◆ **Aim of the task**: Please reproduce the lines from the one containing "Close the 消费返利 tab" through the end of the data below exactly as they stand, and omit all pictures.

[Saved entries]
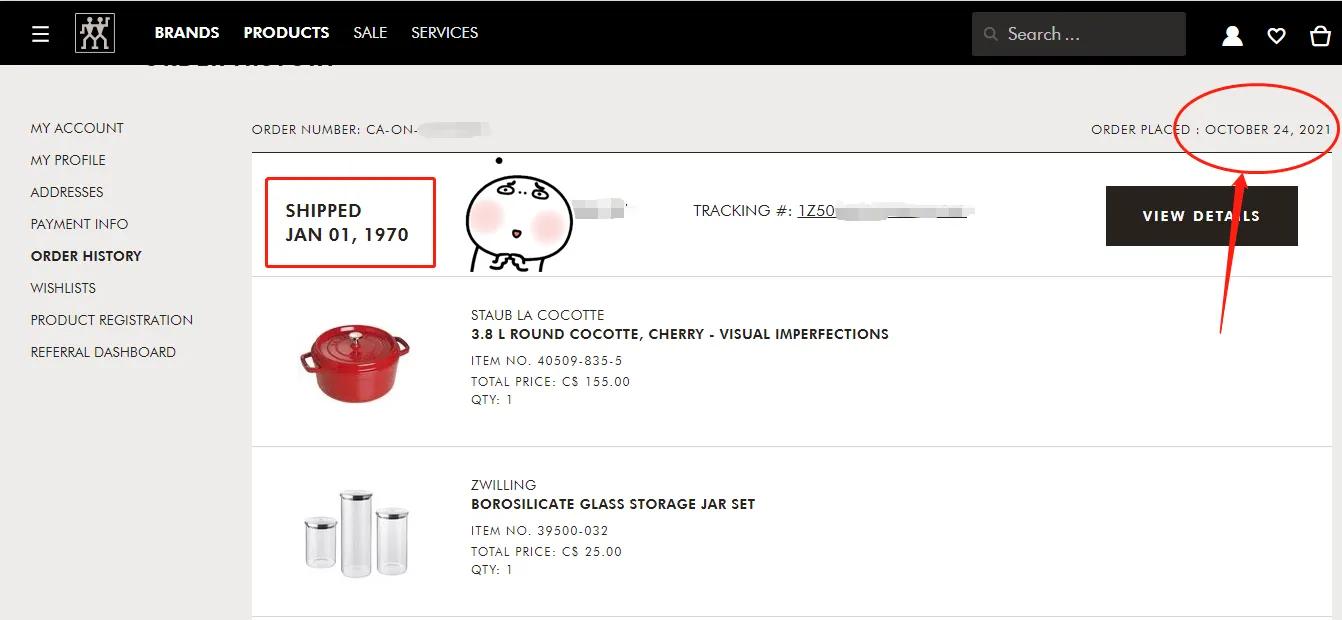1342x620 pixels.
Task: Open the Products menu
Action: tap(286, 33)
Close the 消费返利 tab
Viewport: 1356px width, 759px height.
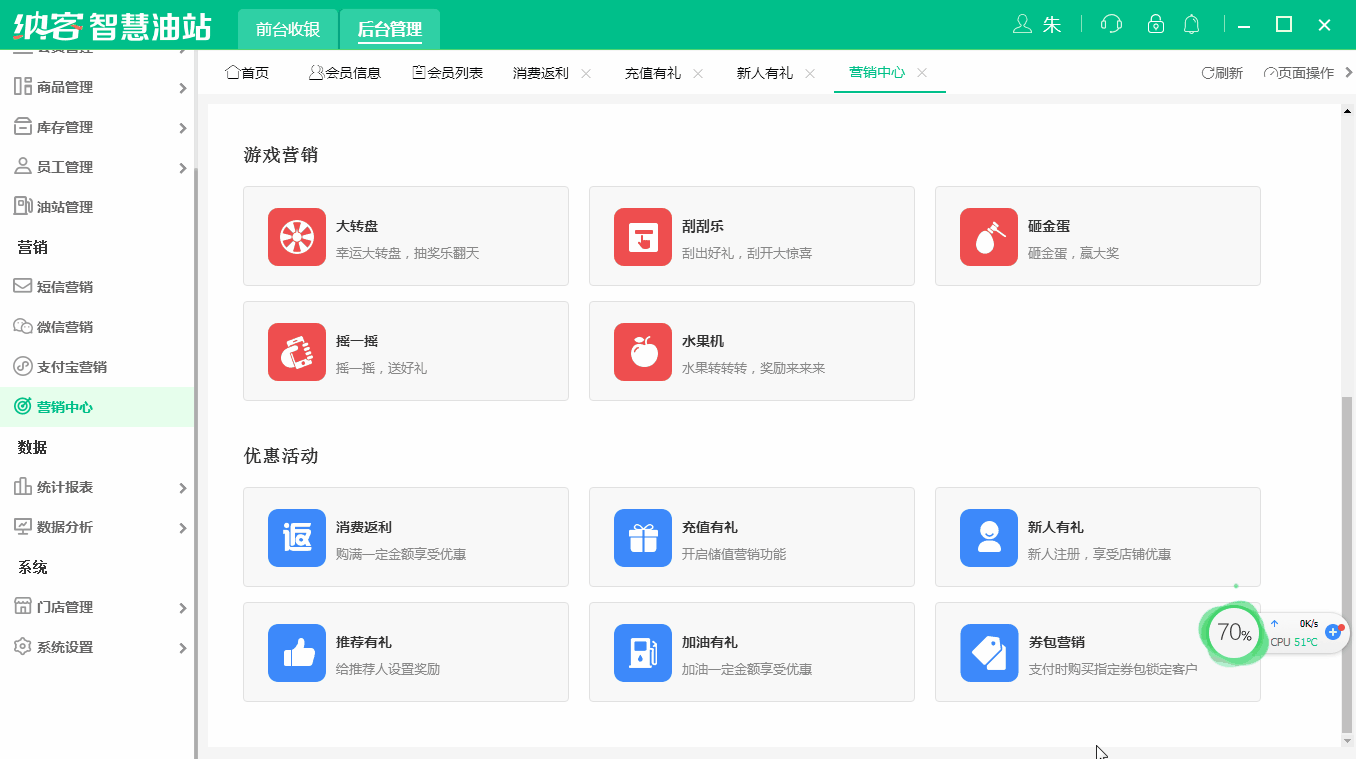click(586, 72)
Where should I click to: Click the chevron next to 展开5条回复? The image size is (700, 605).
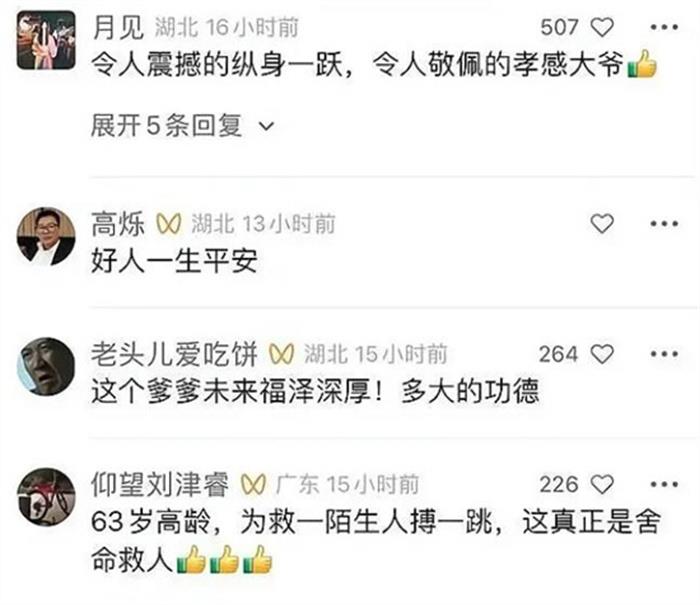click(x=267, y=126)
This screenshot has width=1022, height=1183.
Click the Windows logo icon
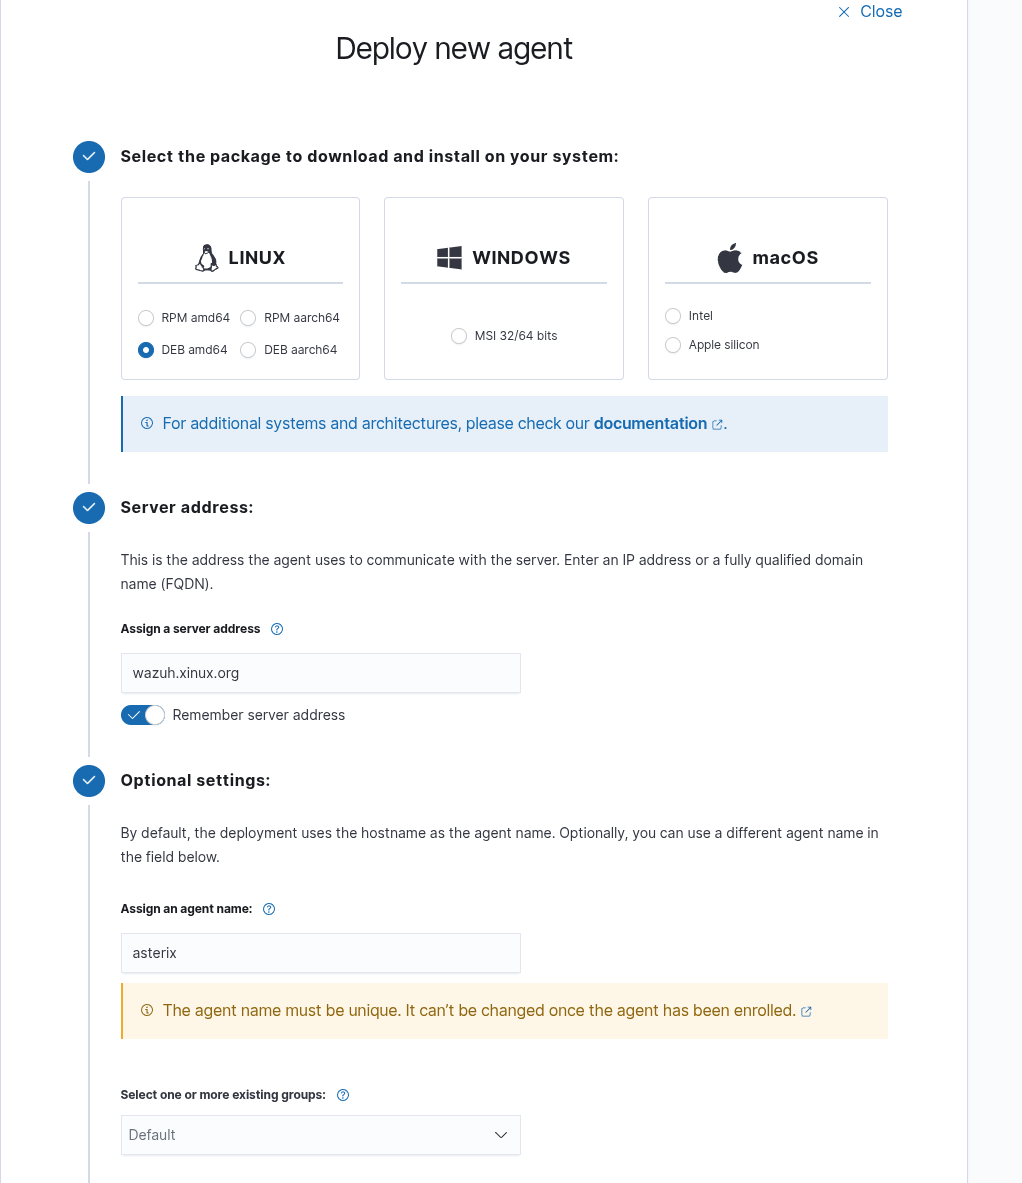pyautogui.click(x=449, y=258)
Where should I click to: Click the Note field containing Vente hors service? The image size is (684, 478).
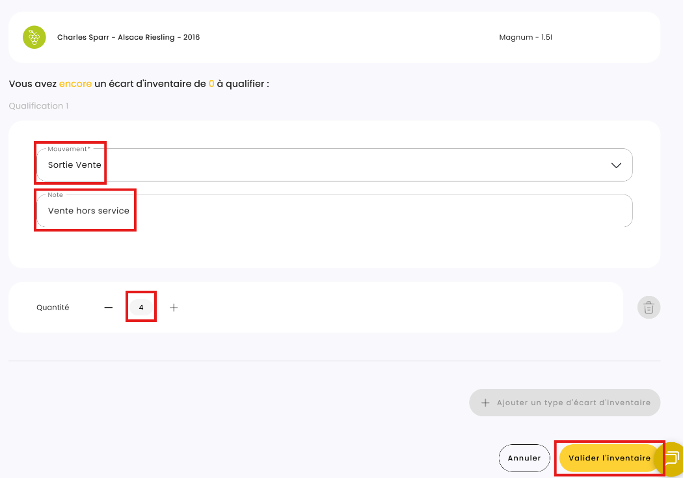(x=89, y=211)
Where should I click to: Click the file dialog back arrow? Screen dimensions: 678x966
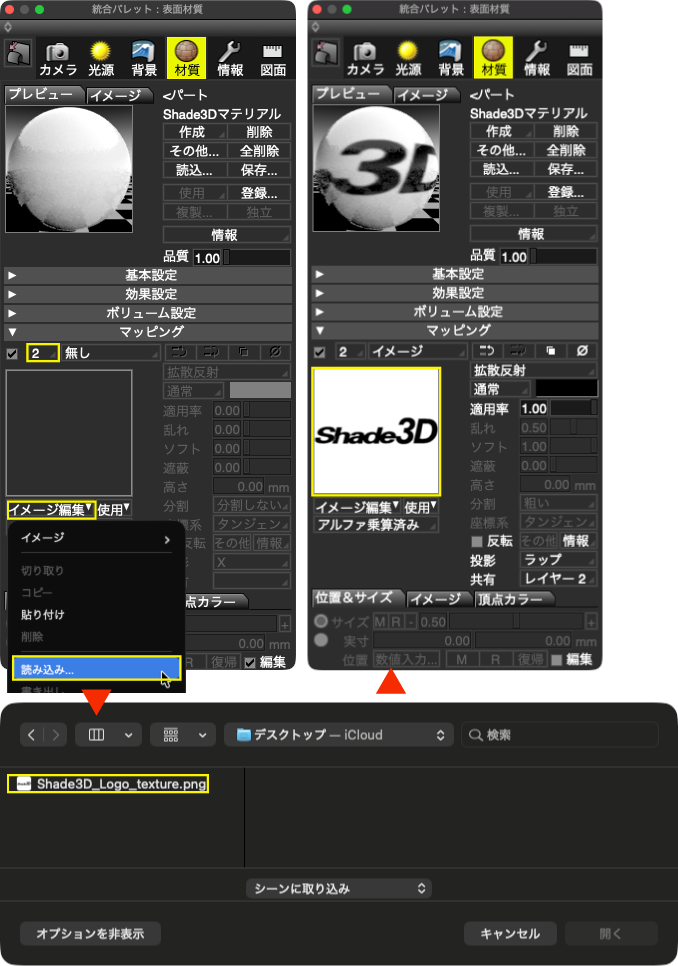31,734
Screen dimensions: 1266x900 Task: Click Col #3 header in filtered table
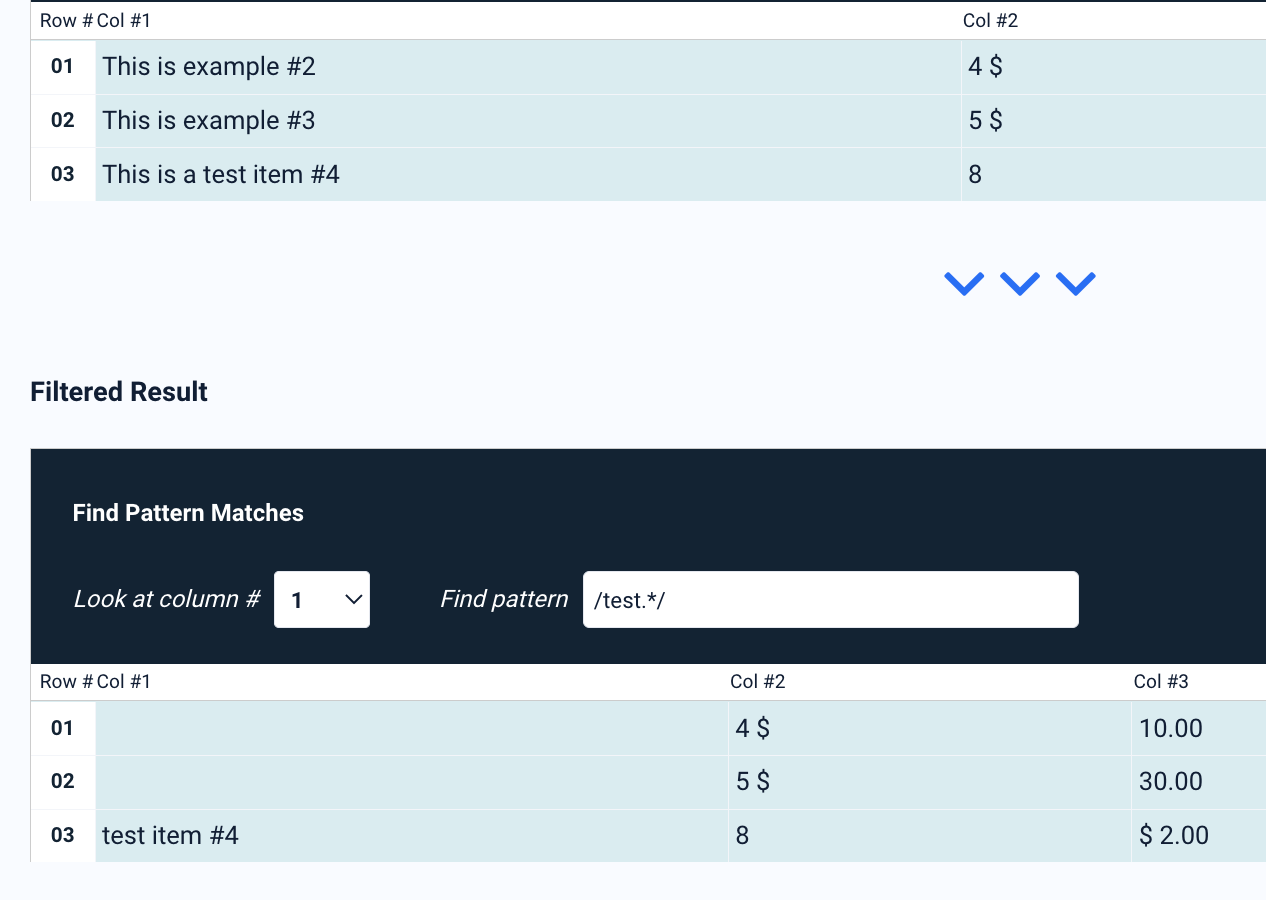1161,682
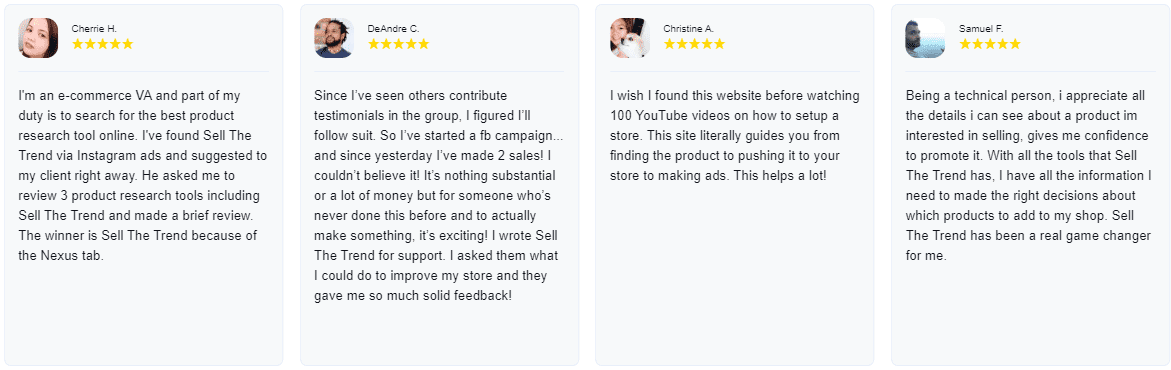Viewport: 1171px width, 370px height.
Task: Click the fifth star in Samuel F.'s rating
Action: coord(1015,44)
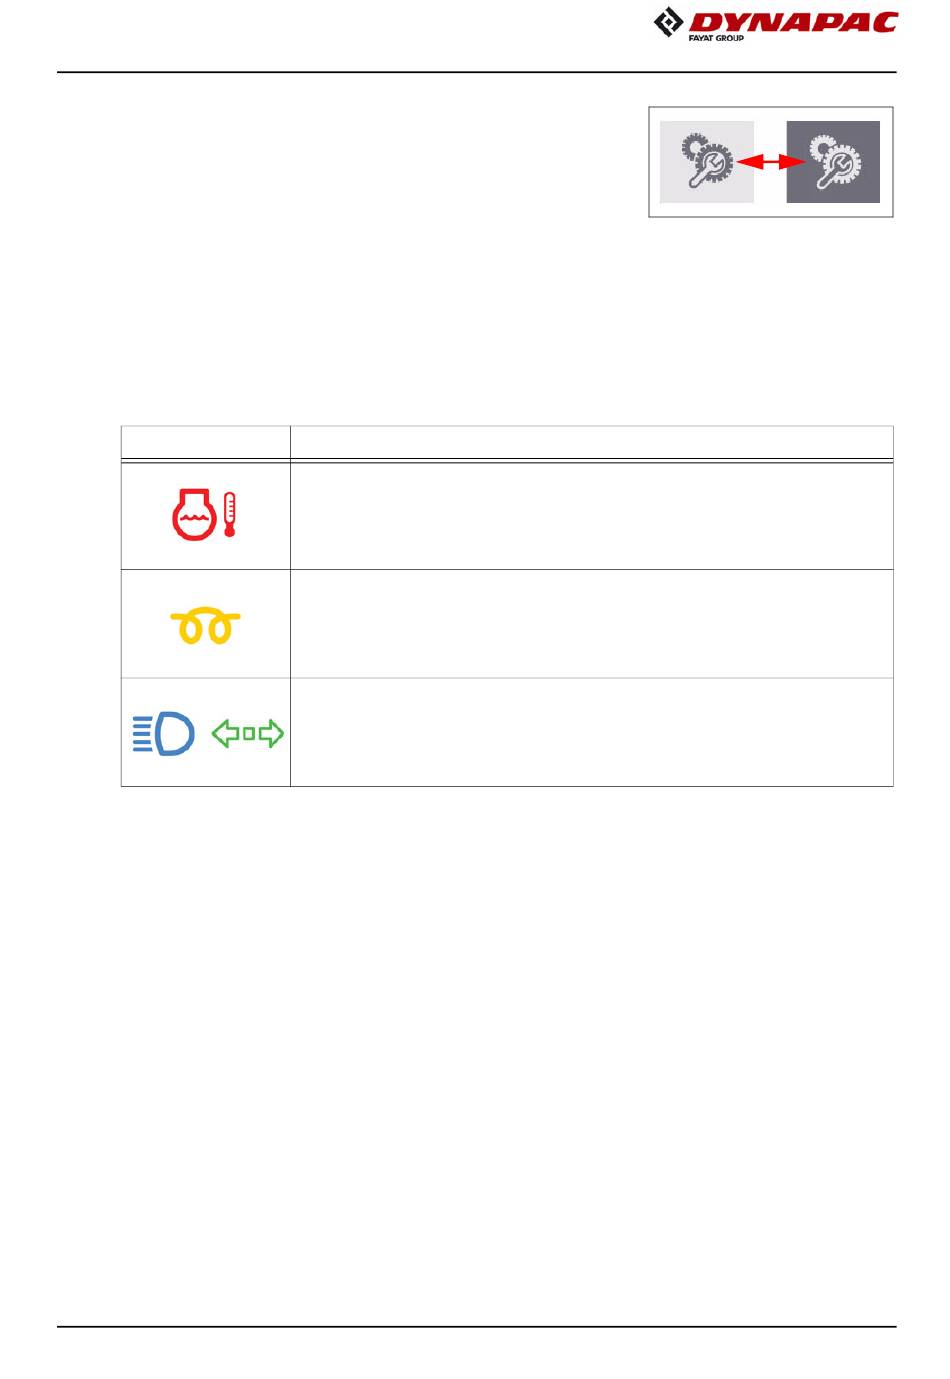Click the FAYAT GROUP text under the logo
Viewport: 950px width, 1379px height.
tap(716, 37)
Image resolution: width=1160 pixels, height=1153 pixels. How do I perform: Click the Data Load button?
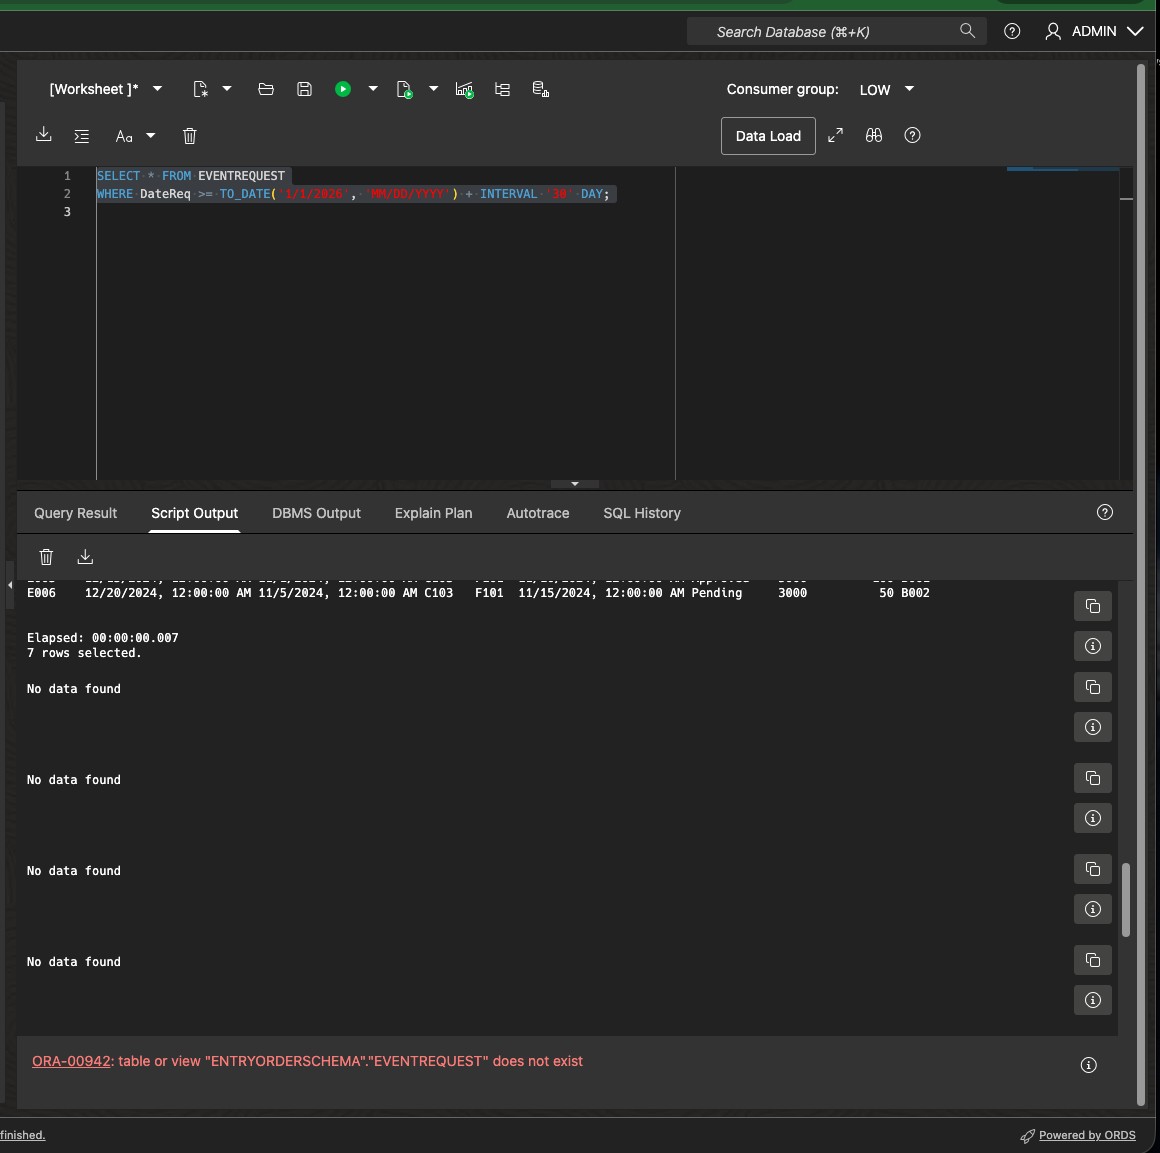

◆ **Task answer**:
Close the 消费返利 tab
Viewport: 1356px width, 759px height.
click(586, 72)
Where should I click to: Click the chevron next to 展开5条回复? The image size is (700, 605).
click(x=267, y=126)
This screenshot has width=1022, height=1183.
Click the Windows logo icon
pyautogui.click(x=449, y=258)
Where should I click to: Click the Note field containing Vente hors service? The image size is (684, 478).
(x=89, y=211)
Where should I click to: Click the file dialog back arrow? Screen dimensions: 678x966
31,734
Screen dimensions: 1266x900 Task: Click Col #3 header in filtered table
1161,682
Viewport: 1171px width, 370px height.
Task: Click the fifth star in Samuel F.'s rating
Action: coord(1015,44)
Click the FAYAT GROUP text under the logo
Viewport: 950px width, 1379px height.
tap(716, 37)
Image resolution: width=1160 pixels, height=1153 pixels. How do I perform: Click the Data Load button?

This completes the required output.